Britain airdrops food into famine-threatened Gaza as new routes sought to deliver aid

Britain airdrops food into famine-threatened Gaza as new routes sought to deliver goods

March 26 (UPI) — Britain’s military has airdropped more than 10 metric tones of food into northern Gaza, officials said Tuesday, as nations seek alternative routes to deliver humanitarian goods to the Palestinian enclave as it faces famine conditions.

The aid of water, rice, cooking oil, flour, tinned goods and baby formula had departed from Amman, Jordan, aboard a Royal Air Force A400M and was dropped along the northern coastline of Gaza on Monday, the ministry said, adding that it was Britain’s first-ever mission to deliver humanitarian aid by parachute.

“The UK’s goal is to use every route possible to deliver life-saving aid, whether that is by road, air or new routes via the sea,” Defense Secretary Grant Shapps said in a statement.

Britain now adds to name to a number of countries that have turned to airdropping supplies in to Gaza where Palestinians face the risk of starving to death amid Israel’s war in the enclave against Hamas.

Egypt, Jordan, the United Arab Emirates, Qatar and France have conducted airdrop missions since at late last month, with the United States conducted its first such mission in early March.

Morocco has also conducted airdrops this month, with Singapore conducting its first airdrop mission into Gaza last week. According to Israel, it has permitted more than 40 such air drop missions. The U.S. military has conducted 17 of those missions, based on releases from U.S. Central Command.

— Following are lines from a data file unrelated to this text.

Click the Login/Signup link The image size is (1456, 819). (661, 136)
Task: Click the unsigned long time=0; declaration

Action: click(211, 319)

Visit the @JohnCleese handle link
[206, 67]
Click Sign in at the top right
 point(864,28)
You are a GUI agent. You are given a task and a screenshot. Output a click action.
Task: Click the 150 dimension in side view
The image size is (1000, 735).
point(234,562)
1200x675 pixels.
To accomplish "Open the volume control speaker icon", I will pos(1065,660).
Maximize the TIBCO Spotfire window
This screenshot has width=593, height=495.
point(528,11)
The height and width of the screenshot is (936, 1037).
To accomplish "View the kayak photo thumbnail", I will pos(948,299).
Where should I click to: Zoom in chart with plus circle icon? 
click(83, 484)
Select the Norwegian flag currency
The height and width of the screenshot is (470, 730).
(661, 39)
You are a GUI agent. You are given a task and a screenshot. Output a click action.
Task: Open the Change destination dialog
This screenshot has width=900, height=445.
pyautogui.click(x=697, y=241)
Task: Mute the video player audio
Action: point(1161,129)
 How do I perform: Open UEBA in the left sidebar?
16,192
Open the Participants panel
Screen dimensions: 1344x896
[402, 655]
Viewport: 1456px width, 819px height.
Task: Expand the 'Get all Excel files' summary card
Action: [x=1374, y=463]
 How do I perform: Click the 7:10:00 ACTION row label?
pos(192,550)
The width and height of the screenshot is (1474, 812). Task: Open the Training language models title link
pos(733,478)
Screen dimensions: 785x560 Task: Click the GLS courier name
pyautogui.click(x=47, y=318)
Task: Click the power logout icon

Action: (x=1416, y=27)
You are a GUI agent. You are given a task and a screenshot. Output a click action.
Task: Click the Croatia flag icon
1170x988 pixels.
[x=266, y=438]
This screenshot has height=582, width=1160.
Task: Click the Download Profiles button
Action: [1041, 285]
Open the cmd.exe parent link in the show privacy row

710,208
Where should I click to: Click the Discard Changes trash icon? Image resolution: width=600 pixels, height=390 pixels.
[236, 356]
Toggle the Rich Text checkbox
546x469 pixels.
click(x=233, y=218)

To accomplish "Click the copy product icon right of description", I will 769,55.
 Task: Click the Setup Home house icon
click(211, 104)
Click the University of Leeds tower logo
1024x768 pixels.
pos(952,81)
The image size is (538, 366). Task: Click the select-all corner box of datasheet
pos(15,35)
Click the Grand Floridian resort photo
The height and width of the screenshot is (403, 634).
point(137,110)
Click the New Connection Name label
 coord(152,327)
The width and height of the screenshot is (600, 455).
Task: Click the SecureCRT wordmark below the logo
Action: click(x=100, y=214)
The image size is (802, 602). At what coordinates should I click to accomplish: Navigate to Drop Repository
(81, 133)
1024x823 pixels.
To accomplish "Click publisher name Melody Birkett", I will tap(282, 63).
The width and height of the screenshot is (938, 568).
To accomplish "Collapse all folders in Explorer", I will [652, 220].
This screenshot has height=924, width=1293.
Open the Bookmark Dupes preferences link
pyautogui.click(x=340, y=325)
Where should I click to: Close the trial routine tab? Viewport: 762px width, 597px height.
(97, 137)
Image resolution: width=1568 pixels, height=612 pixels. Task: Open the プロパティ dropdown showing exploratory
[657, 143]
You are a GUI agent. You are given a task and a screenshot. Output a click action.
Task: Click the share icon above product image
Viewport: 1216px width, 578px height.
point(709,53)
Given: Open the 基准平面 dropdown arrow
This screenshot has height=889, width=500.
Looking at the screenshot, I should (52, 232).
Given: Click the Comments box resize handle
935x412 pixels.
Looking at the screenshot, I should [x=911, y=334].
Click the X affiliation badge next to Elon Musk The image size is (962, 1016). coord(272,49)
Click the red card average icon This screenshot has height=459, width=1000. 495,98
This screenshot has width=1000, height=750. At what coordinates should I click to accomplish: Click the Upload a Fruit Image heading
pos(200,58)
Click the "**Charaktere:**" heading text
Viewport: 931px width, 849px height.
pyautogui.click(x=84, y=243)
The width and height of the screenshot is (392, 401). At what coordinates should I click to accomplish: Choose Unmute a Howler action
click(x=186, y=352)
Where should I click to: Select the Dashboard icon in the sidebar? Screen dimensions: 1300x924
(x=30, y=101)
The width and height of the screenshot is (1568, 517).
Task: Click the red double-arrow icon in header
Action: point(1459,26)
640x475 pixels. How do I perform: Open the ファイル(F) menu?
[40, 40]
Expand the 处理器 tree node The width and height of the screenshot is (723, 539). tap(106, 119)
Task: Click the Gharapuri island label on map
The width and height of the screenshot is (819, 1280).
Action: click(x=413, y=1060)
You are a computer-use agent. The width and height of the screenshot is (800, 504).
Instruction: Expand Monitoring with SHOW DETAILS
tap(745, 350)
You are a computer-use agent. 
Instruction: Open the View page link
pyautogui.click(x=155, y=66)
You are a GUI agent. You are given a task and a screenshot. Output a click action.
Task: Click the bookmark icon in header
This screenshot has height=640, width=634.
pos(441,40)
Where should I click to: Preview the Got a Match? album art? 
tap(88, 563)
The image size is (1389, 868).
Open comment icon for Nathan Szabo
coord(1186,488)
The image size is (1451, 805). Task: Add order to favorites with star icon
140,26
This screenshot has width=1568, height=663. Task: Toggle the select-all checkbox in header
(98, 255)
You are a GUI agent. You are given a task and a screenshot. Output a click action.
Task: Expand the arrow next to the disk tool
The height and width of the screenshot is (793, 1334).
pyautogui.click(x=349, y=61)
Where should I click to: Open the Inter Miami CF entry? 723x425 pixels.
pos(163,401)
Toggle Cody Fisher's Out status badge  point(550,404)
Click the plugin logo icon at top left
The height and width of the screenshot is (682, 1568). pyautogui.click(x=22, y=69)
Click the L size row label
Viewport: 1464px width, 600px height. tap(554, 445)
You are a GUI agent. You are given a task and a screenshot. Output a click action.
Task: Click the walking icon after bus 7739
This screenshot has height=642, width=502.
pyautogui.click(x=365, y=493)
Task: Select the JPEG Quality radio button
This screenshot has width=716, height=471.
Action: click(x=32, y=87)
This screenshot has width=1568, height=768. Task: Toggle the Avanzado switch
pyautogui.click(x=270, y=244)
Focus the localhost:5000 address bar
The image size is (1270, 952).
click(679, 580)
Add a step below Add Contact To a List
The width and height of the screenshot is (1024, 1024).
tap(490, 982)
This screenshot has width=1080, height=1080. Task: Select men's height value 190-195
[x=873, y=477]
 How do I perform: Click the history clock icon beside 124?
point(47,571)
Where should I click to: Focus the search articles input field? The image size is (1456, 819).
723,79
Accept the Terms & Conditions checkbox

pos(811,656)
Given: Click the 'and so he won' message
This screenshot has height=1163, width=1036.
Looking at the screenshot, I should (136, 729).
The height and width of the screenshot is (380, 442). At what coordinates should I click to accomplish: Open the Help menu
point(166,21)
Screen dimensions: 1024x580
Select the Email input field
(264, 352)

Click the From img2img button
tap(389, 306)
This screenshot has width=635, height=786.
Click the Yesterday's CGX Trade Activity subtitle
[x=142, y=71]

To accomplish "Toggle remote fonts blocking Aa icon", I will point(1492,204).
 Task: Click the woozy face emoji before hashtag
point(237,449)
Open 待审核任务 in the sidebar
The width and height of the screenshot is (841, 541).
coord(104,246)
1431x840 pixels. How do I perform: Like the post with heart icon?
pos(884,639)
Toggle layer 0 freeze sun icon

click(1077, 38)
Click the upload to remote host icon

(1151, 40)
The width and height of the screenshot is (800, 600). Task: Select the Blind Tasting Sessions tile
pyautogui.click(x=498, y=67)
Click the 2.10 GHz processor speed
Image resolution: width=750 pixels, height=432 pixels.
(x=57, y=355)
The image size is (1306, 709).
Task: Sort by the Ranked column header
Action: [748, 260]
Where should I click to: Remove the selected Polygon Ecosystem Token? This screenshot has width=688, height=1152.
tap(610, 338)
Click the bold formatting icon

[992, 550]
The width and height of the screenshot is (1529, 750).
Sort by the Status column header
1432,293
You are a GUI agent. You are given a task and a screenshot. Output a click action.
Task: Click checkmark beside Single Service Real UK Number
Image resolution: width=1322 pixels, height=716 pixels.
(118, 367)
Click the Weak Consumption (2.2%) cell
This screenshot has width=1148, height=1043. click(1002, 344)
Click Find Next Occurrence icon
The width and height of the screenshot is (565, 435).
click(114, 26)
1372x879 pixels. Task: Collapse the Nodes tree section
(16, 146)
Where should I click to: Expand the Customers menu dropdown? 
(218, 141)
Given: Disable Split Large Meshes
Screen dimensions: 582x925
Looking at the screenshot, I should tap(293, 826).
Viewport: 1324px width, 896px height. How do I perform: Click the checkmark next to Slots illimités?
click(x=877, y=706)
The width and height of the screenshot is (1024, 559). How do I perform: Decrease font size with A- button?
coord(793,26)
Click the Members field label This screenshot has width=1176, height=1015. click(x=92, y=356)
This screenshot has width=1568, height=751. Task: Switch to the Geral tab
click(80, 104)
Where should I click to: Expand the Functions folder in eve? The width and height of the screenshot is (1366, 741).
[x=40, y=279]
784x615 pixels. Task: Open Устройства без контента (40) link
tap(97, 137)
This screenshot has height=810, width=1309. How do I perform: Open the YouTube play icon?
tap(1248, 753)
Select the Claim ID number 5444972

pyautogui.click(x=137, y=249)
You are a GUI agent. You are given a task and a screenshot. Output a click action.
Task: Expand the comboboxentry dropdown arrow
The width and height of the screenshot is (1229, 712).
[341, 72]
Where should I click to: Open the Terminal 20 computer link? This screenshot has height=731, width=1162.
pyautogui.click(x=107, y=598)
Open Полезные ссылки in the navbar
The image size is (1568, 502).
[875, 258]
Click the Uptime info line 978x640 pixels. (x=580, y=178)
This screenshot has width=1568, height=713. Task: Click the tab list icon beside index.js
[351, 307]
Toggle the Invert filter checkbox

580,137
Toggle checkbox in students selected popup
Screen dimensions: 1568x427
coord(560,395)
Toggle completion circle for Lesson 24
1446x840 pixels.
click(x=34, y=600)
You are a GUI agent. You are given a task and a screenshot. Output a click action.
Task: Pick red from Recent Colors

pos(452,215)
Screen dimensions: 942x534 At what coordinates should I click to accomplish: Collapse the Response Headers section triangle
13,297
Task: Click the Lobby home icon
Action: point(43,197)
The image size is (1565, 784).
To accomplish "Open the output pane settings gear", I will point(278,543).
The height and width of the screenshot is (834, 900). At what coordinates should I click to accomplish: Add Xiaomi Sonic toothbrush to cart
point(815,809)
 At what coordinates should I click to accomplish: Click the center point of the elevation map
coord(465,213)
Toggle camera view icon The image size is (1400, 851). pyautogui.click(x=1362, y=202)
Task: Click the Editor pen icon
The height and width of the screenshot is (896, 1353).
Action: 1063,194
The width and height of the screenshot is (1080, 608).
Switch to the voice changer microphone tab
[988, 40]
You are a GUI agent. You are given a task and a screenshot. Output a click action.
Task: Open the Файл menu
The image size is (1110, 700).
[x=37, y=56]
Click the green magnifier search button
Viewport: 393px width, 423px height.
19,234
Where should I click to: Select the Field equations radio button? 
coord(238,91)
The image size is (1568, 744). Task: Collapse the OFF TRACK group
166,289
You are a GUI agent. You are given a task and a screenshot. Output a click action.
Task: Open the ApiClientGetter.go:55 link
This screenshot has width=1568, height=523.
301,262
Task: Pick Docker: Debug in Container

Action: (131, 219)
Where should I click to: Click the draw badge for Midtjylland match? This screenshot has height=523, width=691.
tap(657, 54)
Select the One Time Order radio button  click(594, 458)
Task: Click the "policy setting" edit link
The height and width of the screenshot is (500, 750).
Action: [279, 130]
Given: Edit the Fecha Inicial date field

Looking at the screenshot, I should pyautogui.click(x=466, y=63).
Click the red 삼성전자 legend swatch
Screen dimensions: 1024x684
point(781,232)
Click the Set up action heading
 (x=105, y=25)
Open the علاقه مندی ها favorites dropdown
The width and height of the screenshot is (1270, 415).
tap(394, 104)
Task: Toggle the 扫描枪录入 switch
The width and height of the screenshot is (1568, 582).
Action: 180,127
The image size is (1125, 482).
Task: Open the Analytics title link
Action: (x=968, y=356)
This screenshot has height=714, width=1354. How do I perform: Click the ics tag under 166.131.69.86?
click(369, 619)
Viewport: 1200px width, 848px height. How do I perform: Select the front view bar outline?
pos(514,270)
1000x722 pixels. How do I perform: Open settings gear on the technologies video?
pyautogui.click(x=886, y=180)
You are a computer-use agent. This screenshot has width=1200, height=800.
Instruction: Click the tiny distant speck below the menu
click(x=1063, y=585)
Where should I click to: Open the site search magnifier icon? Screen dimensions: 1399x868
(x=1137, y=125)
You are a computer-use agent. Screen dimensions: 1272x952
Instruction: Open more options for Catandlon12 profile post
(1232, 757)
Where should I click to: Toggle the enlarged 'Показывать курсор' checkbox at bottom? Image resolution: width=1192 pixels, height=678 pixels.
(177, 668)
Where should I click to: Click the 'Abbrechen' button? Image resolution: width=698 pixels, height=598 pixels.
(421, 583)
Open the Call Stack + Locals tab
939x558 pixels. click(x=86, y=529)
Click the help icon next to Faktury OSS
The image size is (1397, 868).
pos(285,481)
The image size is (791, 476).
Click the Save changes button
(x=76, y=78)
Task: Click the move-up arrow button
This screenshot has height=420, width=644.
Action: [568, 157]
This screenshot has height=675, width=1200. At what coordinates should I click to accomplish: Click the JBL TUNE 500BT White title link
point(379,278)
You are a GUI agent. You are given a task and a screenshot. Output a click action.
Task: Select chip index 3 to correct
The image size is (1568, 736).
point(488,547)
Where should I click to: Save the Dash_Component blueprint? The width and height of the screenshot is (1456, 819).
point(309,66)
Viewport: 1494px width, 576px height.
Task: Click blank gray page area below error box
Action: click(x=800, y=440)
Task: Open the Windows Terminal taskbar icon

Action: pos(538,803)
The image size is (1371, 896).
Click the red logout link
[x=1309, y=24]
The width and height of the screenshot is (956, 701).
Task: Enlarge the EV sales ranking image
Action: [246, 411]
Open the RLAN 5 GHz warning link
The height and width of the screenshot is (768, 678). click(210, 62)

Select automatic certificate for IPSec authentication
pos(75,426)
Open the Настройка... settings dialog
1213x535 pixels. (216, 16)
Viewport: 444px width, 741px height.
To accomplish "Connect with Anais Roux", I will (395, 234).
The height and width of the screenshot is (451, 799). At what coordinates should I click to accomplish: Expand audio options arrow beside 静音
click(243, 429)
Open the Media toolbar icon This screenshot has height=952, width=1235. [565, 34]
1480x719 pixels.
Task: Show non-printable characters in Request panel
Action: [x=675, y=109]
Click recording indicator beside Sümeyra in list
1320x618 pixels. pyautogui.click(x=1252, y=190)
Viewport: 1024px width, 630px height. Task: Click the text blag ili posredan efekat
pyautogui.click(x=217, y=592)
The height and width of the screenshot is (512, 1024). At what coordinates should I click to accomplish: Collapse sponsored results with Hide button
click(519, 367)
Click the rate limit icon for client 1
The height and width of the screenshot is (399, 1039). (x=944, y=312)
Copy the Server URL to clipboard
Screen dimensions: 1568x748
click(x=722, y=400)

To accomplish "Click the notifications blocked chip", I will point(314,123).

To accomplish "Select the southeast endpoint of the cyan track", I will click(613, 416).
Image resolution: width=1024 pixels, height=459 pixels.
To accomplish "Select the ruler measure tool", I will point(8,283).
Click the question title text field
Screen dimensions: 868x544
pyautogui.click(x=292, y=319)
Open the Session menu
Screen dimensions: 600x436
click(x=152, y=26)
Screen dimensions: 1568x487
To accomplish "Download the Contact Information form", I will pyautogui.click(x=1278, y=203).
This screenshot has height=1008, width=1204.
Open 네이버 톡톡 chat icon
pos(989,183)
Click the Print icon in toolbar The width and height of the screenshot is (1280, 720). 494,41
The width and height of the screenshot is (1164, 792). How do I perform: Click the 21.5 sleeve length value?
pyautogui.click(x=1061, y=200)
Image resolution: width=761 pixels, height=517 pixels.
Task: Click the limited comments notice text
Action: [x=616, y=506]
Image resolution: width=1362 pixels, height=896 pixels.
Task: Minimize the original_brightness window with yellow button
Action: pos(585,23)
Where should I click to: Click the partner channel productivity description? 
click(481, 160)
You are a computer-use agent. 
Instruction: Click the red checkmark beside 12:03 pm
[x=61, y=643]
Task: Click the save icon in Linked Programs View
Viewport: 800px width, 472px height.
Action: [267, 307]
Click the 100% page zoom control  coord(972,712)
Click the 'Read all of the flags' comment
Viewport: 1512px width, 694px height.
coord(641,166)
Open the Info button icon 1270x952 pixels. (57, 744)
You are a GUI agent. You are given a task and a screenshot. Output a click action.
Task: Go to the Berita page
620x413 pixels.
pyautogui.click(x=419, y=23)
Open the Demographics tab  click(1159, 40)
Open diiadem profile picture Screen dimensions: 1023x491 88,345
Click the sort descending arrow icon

Since Hamas launched a surprise attack on Israel Oct. 7, Israel has been responding with a brutal ground and air offense that has killed more than 32,000 Palestinians as well as blocking aid to the enclave.

Though diplomacy has resulted in Israel allowing some aid into Gaza, it falls well short of the 500 trucks of supplies that the enclave received daily prior to war and what the Palestinians need to stave off starvation.

At least 25 people in Gaza, including infants, have died from malnutrition and drought, according to figures released earlier this month by the Palestinian Ministry of Health, though the officials suggest the actual figure could be much higher as its number “reflects only what happens in hospitals.”

Humanitarian organizations, as well as the United Nations, have blamed Israel for hindering the flow of aid into the enclave, while Israel has blamed the United Nations and its aid organizations inside Gaza for failing to distribute food.

On Sunday, the United Nations said that Israel banned its relief agency for Palestinian refugees known as UNRWA from distributing humanitarian aid to northern Gaza, which faces the gravest threat of famine of the entire enclave.

UNRWA said it has not been able to distribute food to the region in nearly two months. Israel on Monday responded with a short video it published on social media stating it is committed to delivering aid to northern Gaza while stating UNRWA, “on the other hand, has long forsaken its role in facilitating any aid to the north.”